Die verbreitete Anschauung, daß Wirtschafts- und Staatseinheit einfach identisch, daß also jene mit dieser ohnehin beziehungsweise erst gegeben und so eigentlich auch weiter kein Problem sei, wurzelt zutiefst in einer Wirtschaftsauffassung, die als Merkantilismus ihre Theorien aus der durch ihre frühe Einheitlichkeit gekennzeichneten und ununterbrochenen französischen Entwicklung geschöpft hat. Namentlich seit dem Beginn einer neuzeitlichen Zollpolitik und Industrieförderung mußte der Staat auch als wirtschaftliche Einheit machtvoll in Erscheinung treten; aber doch nur da, wo er gewissen Anforderungen an eine organische Struktur zu entsprechen vermochte. Der Kameralismus und Merkantilismus der deutschen Kleinstaaterei des 18. Jahrhunderts konnte nur Zerrbilder wirtschaftlicher Einheiten zur Folge haben, wovon auch Preußen bis 1819 keine Ausnahme machte, während in den habsburgischen Ländern schon etwas früher eine gewisse Vereinheitlichung der äußeren Wirtschaftsbedingungen eingetreten war. So erweist sich der Staat zunächst nur im günstigsten Falle gleichzeitig auch als Inbegriff einer höheren wirtschaftlichen Einheit, bald aber zu weit wie etwa in Preußen vor seiner zollpolitischen Zusammenfassung, bald auch als völlig unzureichend da, wo etwa der Staat nur Farce eines einigermaßen ausgeglichenen Gemeinwesens ist, ebenso aber auch dort, wo wirtschaftliche Gemeinschaftsbildungen schließlich mehrere Staaten umfassen wie im Deutschen Zollverein oder im Verhältnis von Österreich zu Ungarn. Auf der Hand liegt freilich, daß eine staatliche Realität wohl die festeste Klammer für jene Formen des Wirtschaftslebens darzustellen vermag, die über die Einzelwirtschaften hinaus höhere Gesellungsverbindungen eingegangen sind und als das, [339] was man gemeinhin unter "Volkswirtschaft" versteht, notwendig gewisser Organe zur einheitlichen Regelung mannigfacher Bedingungen und Umstände des Wirtschaftsprozesses – vor allem rechtlicher Art – bedürfen. Immerhin sind Rechtssätze, Zolltarife, Handelsverträge und dergleichen Äußerungen staatlicher Tätigkeit nur Hilfsmittel des Wirtschaftslebens, die erst seinen Bedürfnissen folgen und allein gewiß noch nicht konstitutiv sind. Die staatliche kann daher das Wesen der wirtschaftlichen Einheit nicht genügend umfassen und bestimmen.

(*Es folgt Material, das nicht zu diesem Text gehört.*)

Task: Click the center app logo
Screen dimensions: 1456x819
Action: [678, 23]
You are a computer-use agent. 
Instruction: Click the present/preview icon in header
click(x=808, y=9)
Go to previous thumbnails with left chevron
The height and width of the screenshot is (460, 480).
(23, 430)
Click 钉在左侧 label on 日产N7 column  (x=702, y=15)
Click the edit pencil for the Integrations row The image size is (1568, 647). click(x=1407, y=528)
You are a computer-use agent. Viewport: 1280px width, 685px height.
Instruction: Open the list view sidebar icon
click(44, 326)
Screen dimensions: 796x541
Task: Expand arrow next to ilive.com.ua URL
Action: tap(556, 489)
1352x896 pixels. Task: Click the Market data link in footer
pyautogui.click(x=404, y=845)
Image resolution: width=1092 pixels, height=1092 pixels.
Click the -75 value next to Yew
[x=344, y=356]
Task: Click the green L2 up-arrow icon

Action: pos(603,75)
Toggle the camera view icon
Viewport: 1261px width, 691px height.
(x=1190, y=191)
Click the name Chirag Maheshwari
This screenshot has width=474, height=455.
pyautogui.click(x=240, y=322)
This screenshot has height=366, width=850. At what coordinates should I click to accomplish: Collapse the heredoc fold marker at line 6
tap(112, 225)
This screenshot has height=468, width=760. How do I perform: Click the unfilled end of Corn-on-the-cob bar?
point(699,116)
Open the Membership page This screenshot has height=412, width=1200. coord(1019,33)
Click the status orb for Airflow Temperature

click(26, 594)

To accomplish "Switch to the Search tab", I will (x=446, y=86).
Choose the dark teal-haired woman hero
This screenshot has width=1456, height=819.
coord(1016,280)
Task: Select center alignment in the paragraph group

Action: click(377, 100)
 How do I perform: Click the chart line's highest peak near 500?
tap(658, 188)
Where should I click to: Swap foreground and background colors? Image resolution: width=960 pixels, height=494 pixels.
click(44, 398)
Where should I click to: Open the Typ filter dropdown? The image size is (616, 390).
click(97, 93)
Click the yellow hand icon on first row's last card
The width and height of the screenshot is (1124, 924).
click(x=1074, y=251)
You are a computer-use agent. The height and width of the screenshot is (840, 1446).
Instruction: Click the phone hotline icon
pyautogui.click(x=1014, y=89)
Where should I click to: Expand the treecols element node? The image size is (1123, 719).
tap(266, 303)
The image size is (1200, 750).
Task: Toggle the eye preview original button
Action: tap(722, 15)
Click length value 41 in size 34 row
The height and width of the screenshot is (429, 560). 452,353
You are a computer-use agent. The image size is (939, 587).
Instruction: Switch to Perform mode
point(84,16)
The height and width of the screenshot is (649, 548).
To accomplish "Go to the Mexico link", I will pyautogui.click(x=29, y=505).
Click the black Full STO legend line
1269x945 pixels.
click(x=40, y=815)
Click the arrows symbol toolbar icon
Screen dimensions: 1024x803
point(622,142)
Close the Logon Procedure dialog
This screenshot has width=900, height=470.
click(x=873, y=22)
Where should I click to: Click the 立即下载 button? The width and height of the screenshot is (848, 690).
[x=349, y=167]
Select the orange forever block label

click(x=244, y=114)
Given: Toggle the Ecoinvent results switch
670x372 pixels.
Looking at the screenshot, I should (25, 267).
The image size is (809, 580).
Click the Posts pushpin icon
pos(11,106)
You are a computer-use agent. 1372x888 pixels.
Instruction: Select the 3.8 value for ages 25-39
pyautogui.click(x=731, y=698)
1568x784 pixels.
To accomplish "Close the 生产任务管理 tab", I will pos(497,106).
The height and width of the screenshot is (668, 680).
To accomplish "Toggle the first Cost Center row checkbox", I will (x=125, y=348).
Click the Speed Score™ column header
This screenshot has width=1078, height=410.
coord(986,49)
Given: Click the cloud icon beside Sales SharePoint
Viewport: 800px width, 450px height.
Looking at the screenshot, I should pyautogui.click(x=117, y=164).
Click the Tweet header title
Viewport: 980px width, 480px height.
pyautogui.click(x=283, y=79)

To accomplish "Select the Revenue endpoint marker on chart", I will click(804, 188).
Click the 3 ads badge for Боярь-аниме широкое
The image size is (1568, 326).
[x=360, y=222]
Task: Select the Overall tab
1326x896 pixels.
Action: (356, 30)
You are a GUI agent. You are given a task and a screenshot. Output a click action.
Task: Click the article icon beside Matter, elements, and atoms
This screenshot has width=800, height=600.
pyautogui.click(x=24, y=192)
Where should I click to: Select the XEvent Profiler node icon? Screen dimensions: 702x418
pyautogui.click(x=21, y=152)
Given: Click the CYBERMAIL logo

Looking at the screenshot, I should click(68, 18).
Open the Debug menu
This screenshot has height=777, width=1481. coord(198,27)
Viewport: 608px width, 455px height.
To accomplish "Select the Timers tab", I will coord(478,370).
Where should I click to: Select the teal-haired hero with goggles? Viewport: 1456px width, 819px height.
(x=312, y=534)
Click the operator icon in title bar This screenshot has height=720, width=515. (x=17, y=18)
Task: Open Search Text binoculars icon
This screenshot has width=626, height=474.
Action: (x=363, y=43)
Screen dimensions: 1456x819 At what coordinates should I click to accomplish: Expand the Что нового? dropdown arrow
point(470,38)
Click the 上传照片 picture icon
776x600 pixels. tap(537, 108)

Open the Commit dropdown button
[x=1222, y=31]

Der in der Theorie zwar immer wieder hart umstrittene, in der Praxis aber schlechthin unentbehrliche und nur meist nicht klar genug umrissene Begriff der "Volks"wirtschaft leitet von selbst auf einen Faktor über, dem auch im Wirtschaftsleben neben dem Staate allerhöchste, ja grundlegende Bedeutung zukommt. Die erhöhte Beobachtung des Volklichen in der wirtschaftlichen Lehre und Politik mußte geradezu mit innerer Zwangsläufigkeit besonders in jenem Deutschland entwickelt werden, das in seiner grotesken staatlichen und wirtschaftlichen Zerrissenheit in so schreiendem Gegensatz zu den nationalen und ökonomischen Einheiten im Westen Europas stand und deren Anschauungen nur zu seinem Nachteil auf sich zu übertragen versucht war. So mußte sich durch List als Binsenweisheit erst wieder offenbaren, daß die Äußerungen des Volkstums in gleicher Weise die stärksten Triebfedern staatlicher Bildungen, wie die produktiven Kräfte höherer ökonomischer Einheiten darstellen. Wenn es List nach seinem eigenen Zeugnis – in Vorahnung der Krise rein materialistischen Denkens – auch "schwer" fiel, "zu sagen, ob die materiellen Kräfte mehr auf die geistigen, oder die geistigen Kräfte mehr auf die materiellen, ob die gesellschaftlichen Kräfte mehr auf die individuellen Kräfte, oder diese mehr auf jene wirken", so viel war ihm "aber gewiß, daß beide in gewaltiger Wechselwirkung stehen, daß das Wachstum der einen das Wachstum der anderen fördert". Und ganz außer Zweifel stellte er mit seiner Lehre, daß das Volkstum an sich bereits die organische Grundlage, das Ausgangszentrum für eine gemeinsame geistige Grundhaltung in der Vergesellschaftung und Rechtsschöpfung, aber auch für die gleiche Ausrichtung ökonomischer Zielsetzungen jeder Art nach innen und außen darstelle. Das "nationale System der politischen Ökonomie" wurde so zu einer Konzeption, in die erstmals auch der Begriff einer volklich umrissenen Wirtschaftseinheit einzugliedern war, [340] die mehr darstellt als eine zumeist nur schematisch dem Wirtschaftskreise eines mehr oder minder zufällig abgegrenzten Staatswesens gleichgesetzte "Volkswirtschaft". Freilich wollte auch List gewiß und ausdrücklich das ökonomische nationale System von staatlicher Autonomie gekrönt sehen, glaubte selbst es sogar noch – wogegen ihm die Entwicklung des Deutschen Zollvereines unrecht gegeben hat – von ihr abhängig. In einem anderen Sinn kann allerdings des Staates auch für eine volkliche Wirtschaftseinheit nicht gut entbehrt werden.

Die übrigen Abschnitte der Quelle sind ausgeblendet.